Le pouvoir efface un texte, mais ne peut pas effacer vingt ans de jurisprudence. En abrogeant l’Endangerment Finding, le gouvernement Trump ouvre une autoroute à procès — et un boulevard au doute organisé.
Aux États-Unis version Trump, le « backlash » climatique accélère : le 12 février 2026, la Maison-Blanche a annoncé l’abrogation de l’Endangerment Finding de l’Agence environnementale américaine (EPA), la pièce maîtresse qui permettait de verrouiller les règles fédérales sur les GES. Gros retour en arrière… et gros carton de contentieux à venir, parce que la décision Massachusetts v.
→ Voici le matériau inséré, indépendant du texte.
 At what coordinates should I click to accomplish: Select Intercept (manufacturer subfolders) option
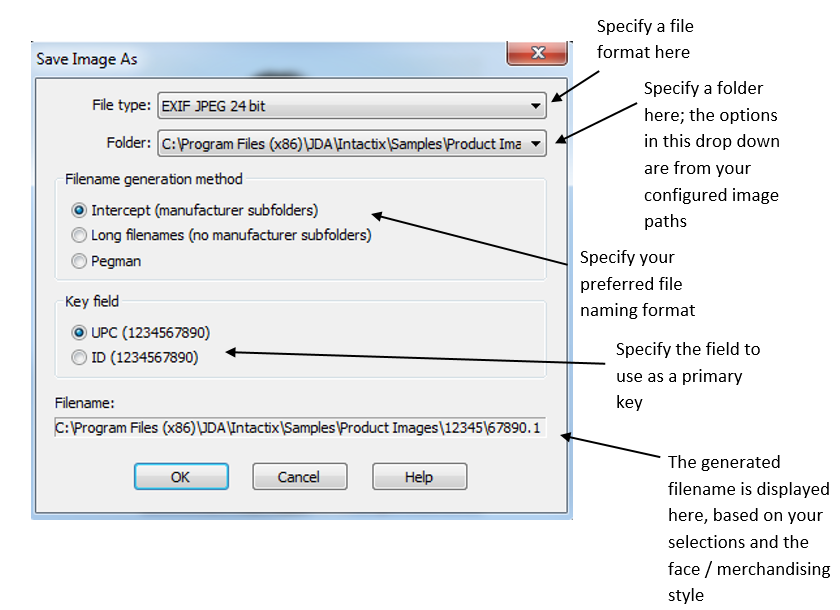click(x=79, y=209)
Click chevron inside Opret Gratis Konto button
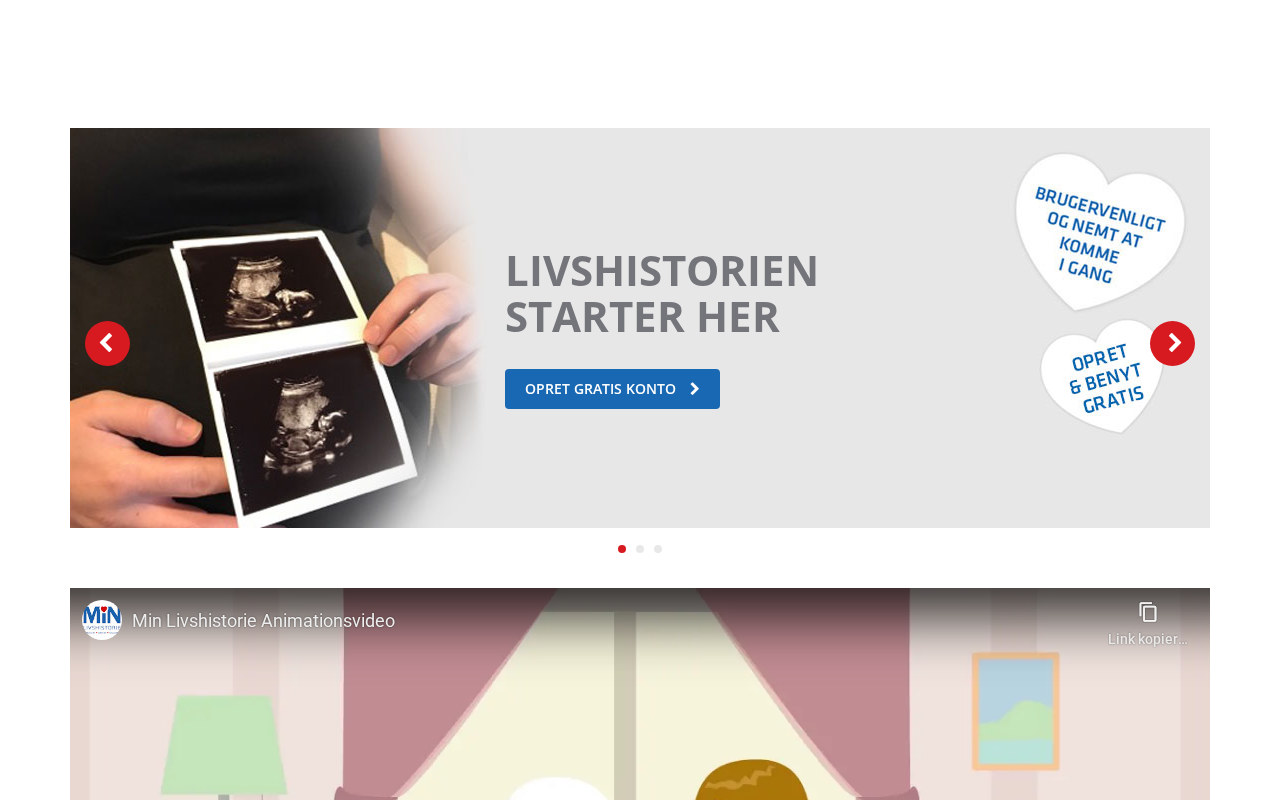Screen dimensions: 1280x800 point(695,389)
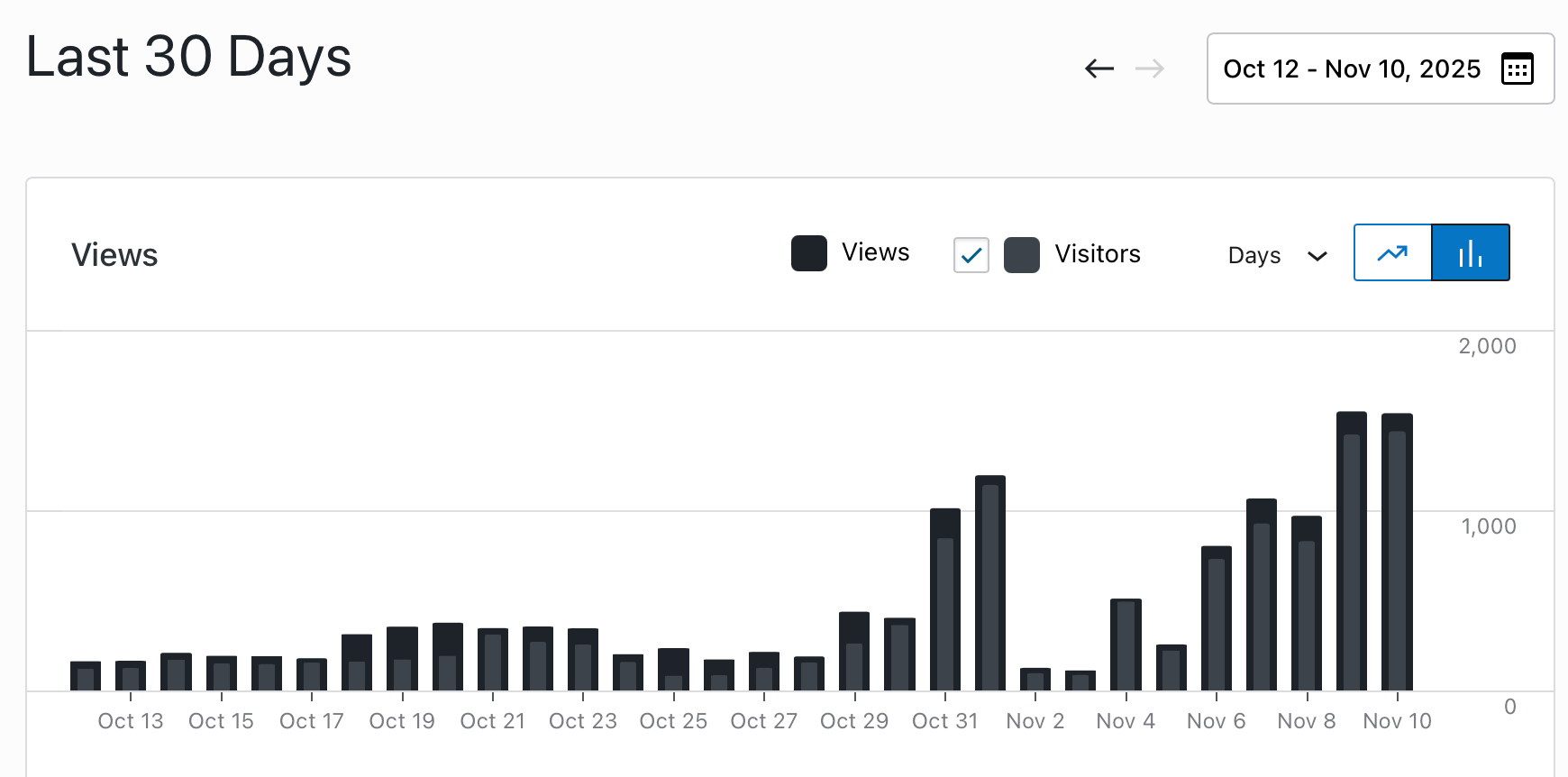The image size is (1568, 777).
Task: Click the forward arrow for next period
Action: pos(1149,69)
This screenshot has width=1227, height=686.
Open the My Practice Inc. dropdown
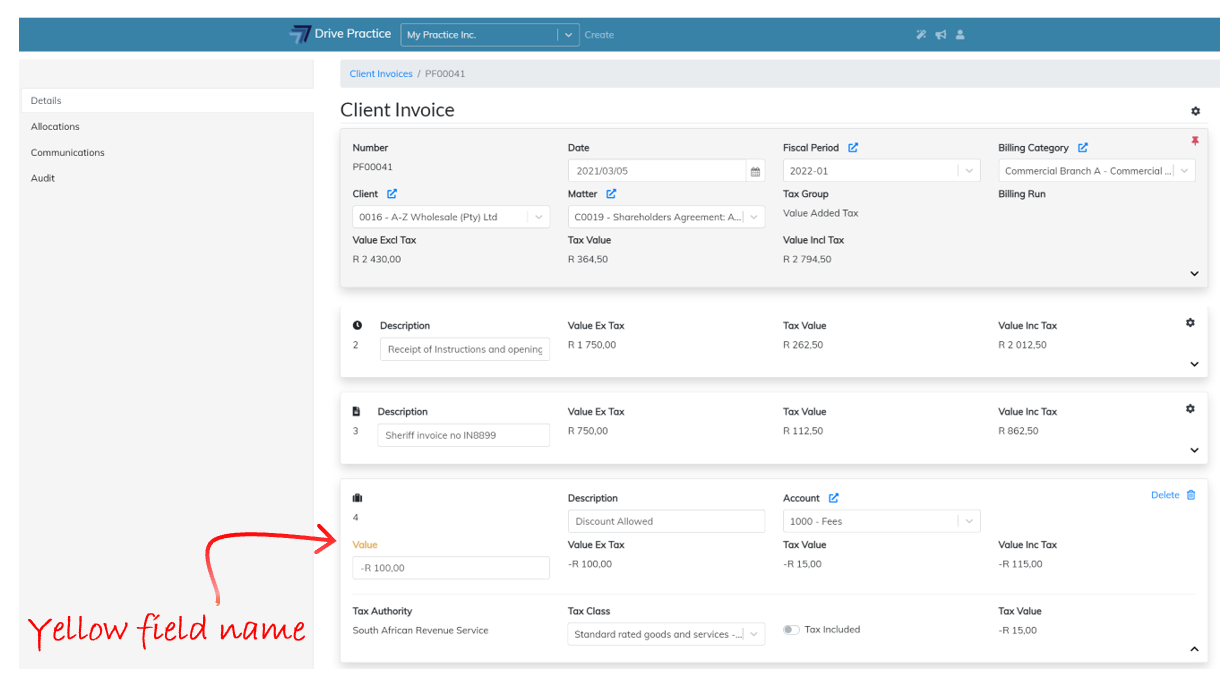pyautogui.click(x=568, y=35)
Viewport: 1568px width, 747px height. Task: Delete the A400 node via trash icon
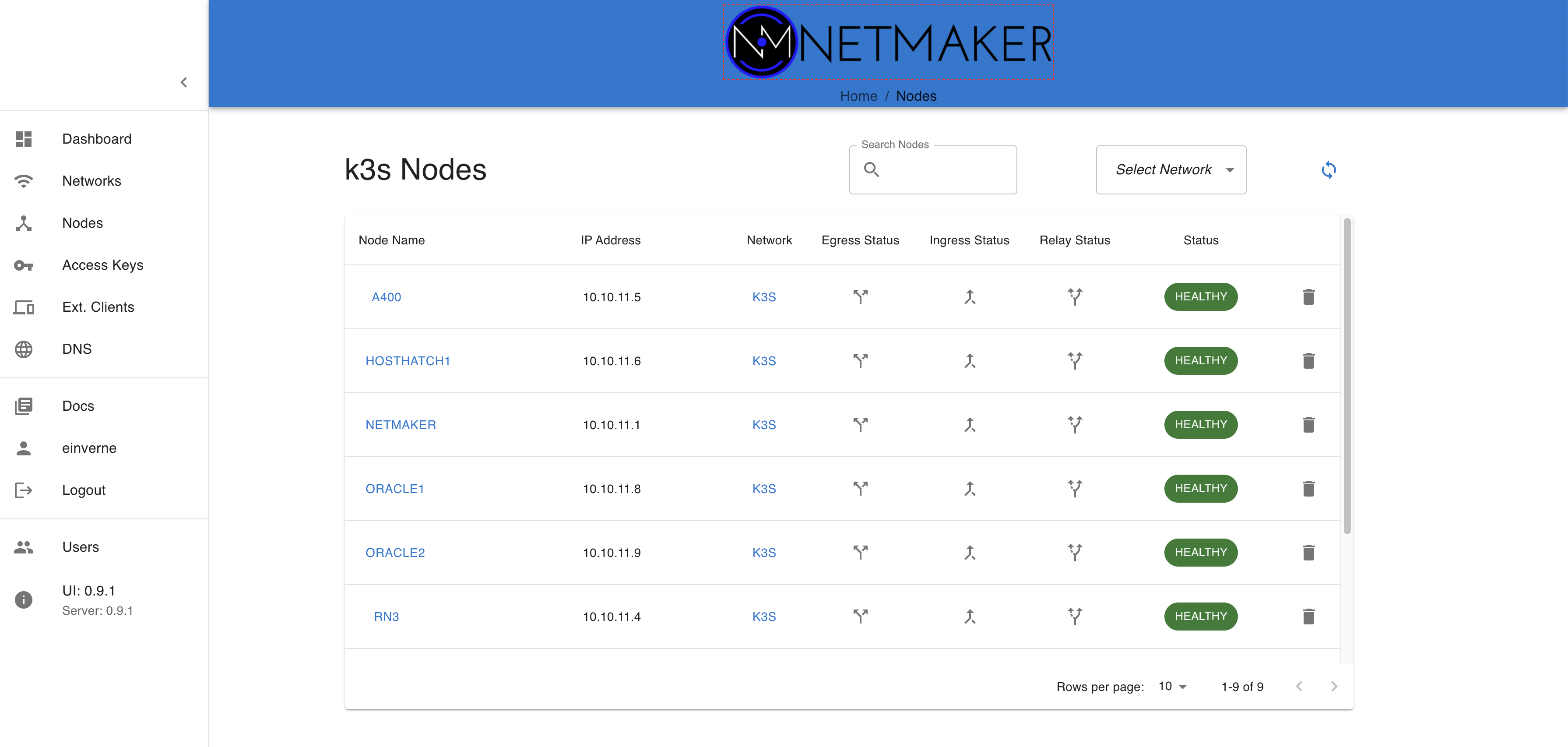(x=1308, y=297)
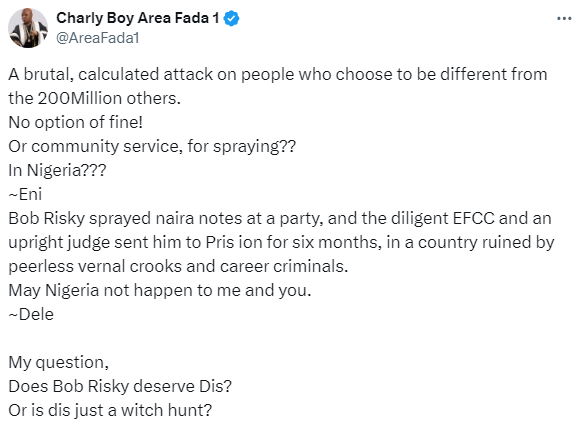Click the line beginning 'upright judge sent him'
583x425 pixels.
281,243
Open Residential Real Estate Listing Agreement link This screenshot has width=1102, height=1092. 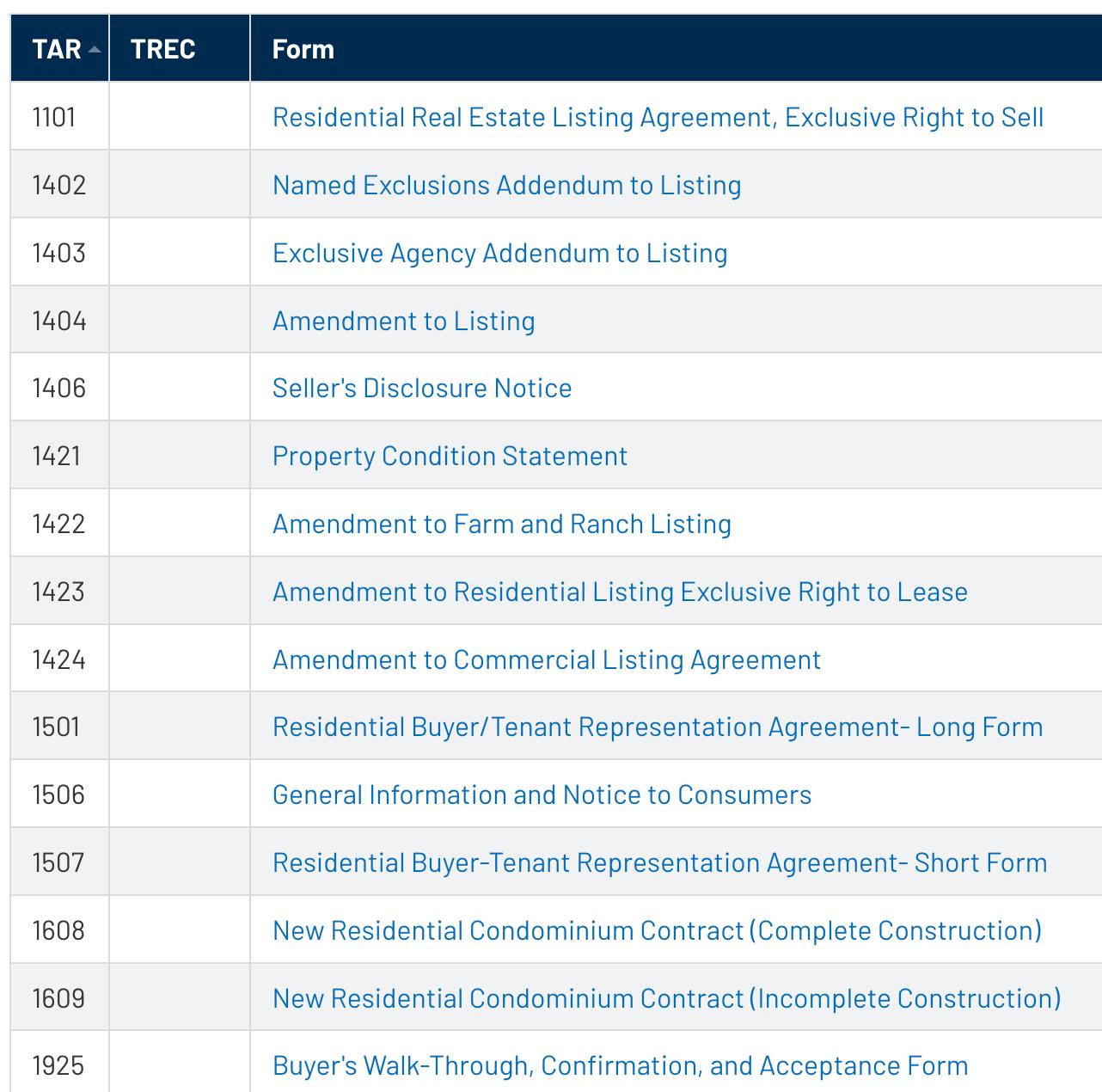[x=658, y=117]
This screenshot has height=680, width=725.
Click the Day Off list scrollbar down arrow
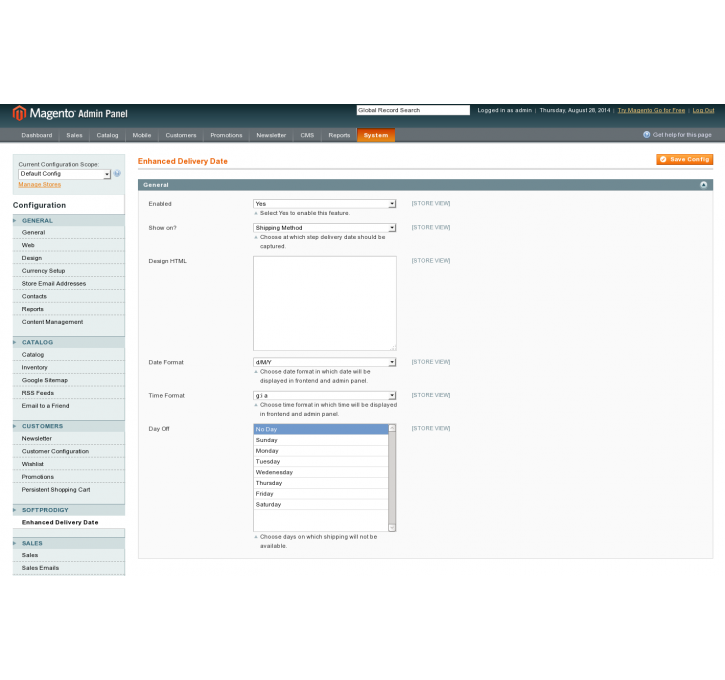tap(392, 527)
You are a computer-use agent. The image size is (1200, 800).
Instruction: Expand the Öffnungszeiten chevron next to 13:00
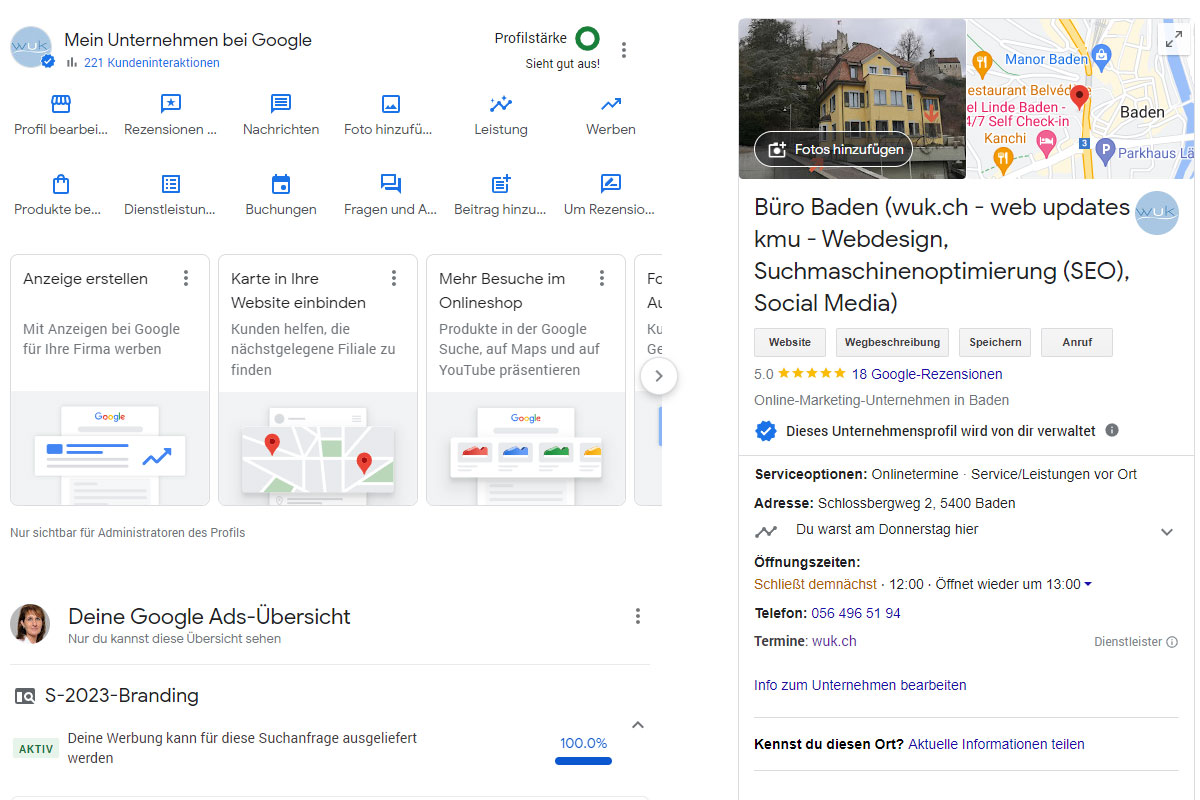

EPA (2007), qui oblige l’agence à traiter les gaz à effet de serre comme des polluants à réguler, tient toujours.
En parallèle : retrait de l’accord de Paris, puis de la convention-cadre de l’ONU et du Giec — la cible, c’est autant les normes que la science. Fossiles chouchoutés, éolien offshore gelé, voiture électrique freinée, émissions 2025 à + 2,4 %. Pendant que l’Asie accélère, l’Europe tergiverse… et devrait répondre aux « faits alternatifs » de Trump par des actions réelles, nettes et sans trembler.